## PROBLEM STATEMENT:
What you return must match the data exactly, line for line.
________
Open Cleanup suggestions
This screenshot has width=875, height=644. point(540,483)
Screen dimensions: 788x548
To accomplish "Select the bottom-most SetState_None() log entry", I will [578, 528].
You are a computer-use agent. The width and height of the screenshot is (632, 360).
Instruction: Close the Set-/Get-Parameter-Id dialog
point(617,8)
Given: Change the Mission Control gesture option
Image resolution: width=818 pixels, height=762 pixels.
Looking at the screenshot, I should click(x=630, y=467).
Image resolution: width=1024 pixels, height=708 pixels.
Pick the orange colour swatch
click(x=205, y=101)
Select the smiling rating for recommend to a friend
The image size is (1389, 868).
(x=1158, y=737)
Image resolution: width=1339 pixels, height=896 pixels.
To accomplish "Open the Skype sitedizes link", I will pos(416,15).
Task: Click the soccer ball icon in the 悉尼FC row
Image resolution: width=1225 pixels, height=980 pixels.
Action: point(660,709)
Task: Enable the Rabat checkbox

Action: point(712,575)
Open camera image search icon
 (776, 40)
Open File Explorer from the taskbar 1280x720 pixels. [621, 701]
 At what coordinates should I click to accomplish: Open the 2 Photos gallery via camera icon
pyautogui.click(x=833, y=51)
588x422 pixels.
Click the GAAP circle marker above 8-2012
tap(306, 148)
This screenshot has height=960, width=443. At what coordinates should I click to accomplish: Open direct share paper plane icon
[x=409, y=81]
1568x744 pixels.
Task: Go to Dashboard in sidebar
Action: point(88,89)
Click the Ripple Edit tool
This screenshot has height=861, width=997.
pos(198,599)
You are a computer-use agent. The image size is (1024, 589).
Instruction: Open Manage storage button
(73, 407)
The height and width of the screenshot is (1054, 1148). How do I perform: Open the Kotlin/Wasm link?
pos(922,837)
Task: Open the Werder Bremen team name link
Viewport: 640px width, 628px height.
________
## EXERCISE OUTPUT:
Open Cleanup suggestions
This screenshot has width=875, height=644. point(540,483)
Screen dimensions: 788x548
To accomplish "Select the bottom-most SetState_None() log entry", I will [578, 528].
You are a computer-use agent. The width and height of the screenshot is (632, 360).
Instruction: Close the Set-/Get-Parameter-Id dialog
point(617,8)
Given: Change the Mission Control gesture option
Image resolution: width=818 pixels, height=762 pixels.
Looking at the screenshot, I should click(x=630, y=467).
Image resolution: width=1024 pixels, height=708 pixels.
Pick the orange colour swatch
click(x=205, y=101)
Select the smiling rating for recommend to a friend
The image size is (1389, 868).
(x=1158, y=737)
Image resolution: width=1339 pixels, height=896 pixels.
To accomplish "Open the Skype sitedizes link", I will pos(416,15).
Task: Click the soccer ball icon in the 悉尼FC row
Image resolution: width=1225 pixels, height=980 pixels.
Action: point(660,709)
Task: Enable the Rabat checkbox

Action: point(712,575)
Open camera image search icon
 (776, 40)
Open File Explorer from the taskbar 1280x720 pixels. [621, 701]
 At what coordinates should I click to accomplish: Open the 2 Photos gallery via camera icon
pyautogui.click(x=833, y=51)
588x422 pixels.
Click the GAAP circle marker above 8-2012
tap(306, 148)
This screenshot has height=960, width=443. At what coordinates should I click to accomplish: Open direct share paper plane icon
[x=409, y=81]
1568x744 pixels.
Task: Go to Dashboard in sidebar
Action: point(88,89)
Click the Ripple Edit tool
This screenshot has height=861, width=997.
pos(198,599)
You are a computer-use agent. The image size is (1024, 589).
Instruction: Open Manage storage button
(73, 407)
The height and width of the screenshot is (1054, 1148). How do I perform: Open the Kotlin/Wasm link?
pos(922,837)
Task: Open the Werder Bremen team name link
Viewport: 640px width, 628px height.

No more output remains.